=== TEXTE DU DOCUMENT ===

A l'approche d'une saison touristique qui s'annonce prometteuse, vu le succès de la représentation tunisienne au salon du tourisme de Berlin la semaine passée et la levée des restrictions de voyages annoncée par plusieurs pays européens, la compagnie nationale devra fournir cet été de gros efforts pour assurer le service. Sur ce point, on rappellera le fait que chaque été depuis les évènements de 2011, des centaines de milliers de touristes transitent par les Aéroports du pays et subissent très souvent de gros retards. Questionné sur le sujet, le personnel de la compagnie réplique souvent par le même prétexte. Il ne serait pas habitué à gérer un tel flux de passagers. Ceci sans parler des accusations de manque de professionnalisme et de mauvais service faites par les clients. Certains même évoquent des pratiques de « overbooking » [ndlr surréservation] durant la haute saison touristique. Cet été 2017 sera également marqué par la signature de la convention « Open Sky » comme l'a annoncé le secrétaire d'Etat au transport Hichem Ben Ahmed, lors d'une déclaration accordé à Business News le 1er février 2017. « Tunisair devra s'adapter et un plan de restructuration de la compagnie prévoyant l'allègement de la masse salariale a, d'ores et déjà, été présenté devant l'ARP. La compagnie sera mise aux normes ! » avait-il indiqué alors.
Les mots du secrétaire d'Etat au Transport sont clairs. Tunisair devra être mis à norme pour pouvoir survivre dans un monde où la compétitivité n'est pas un choix. Avec la signature de l'Open Sky, tous les aéroports du pays seront ouverts aux compagnies étrangères. Selon les termes de la convention, Tunis-Carthage, ne sera pas inclus par cette ouverture pendant les deux premières années. Une mesure pensée pour permettre à la Gazelle de se reprendre avant la confrontation avec le monde réel.
La reprise de la compagnie ne se fera que si l'on renoue avec la qualité du service présenté, car jusque-là, beaucoup parlent d'un service médiocre, certains, déplorent même des négligences graves. Tel est le cas de Jamel Chaieb , un franco-tunisien qui a vu sa vie basculer à cause d'une négligence du personnel de bord de Tunisair. Le 24 mars 2014, M. Chaieb, prend l'avion en partance pour Nice. Il souffrait alors d'une fibrose pulmonaire associée à des troubles cardiaques. Les exigences de sa maladie veulent qu'il prenne ses précautions et réserve des bouteilles d'oxygène sur le vol, ce qu'il a fait (en payant une somme supplémentaire de 328 dinars). Après le décollage, le quinquagénaire fait un malaise, il réclame alors les bombonnes d'oxygène qu'il avait réservées. La compagnie les avait oubliées au sol. De graves complications s'en sont suivies et Jamel Chaieb s'est retrouvé invalide à 80%. Le franco-tunisien a déposé ce 10 mars 2017, une plainte devant le procureur général de Nice, car dans son pays d'origine il n'a pas pu obtenir gain de cause, vu le report de l'audience par 5 fois, explique-t-il à un média de l'hexagone. Une affaire qui ne restera pas sans suite.

=== INFORMATIONS FOURNIES ===

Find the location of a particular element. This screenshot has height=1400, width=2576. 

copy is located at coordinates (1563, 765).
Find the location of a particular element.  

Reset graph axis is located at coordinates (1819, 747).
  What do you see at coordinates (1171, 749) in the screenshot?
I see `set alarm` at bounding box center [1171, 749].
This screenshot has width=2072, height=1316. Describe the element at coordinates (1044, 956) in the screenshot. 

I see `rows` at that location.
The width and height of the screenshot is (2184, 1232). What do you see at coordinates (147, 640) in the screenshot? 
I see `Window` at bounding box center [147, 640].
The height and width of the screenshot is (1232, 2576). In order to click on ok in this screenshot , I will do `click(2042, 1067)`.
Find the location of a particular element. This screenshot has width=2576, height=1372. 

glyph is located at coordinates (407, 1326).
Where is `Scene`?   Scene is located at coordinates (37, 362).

===

DÉTAIL DE LA TÂCHE: Pour chaque affirmation, dites si elle concorde avec l'article sur Tunisair : répondez par oui ou par non et citez mot pour mot le passage qui tranche. (a) L'aéroport de Tunis-Carthage sera ouvert aux compagnies étrangères dès la signature de l'Open Sky. (b) Jamel Chaieb avait payé un supplément pour les bouteilles d'oxygène. (c) En Tunisie, l'audience de Jamel Chaieb a été reportée trois fois.

RÉPONSE PROPOSÉE:
(a) Non : « Tunis-Carthage, ne sera pas inclus par cette ouverture pendant les deux premières années ».
(b) Oui : « en payant une somme supplémentaire de 328 dinars ».
(c) Non : « vu le report de l'audience par 5 fois ».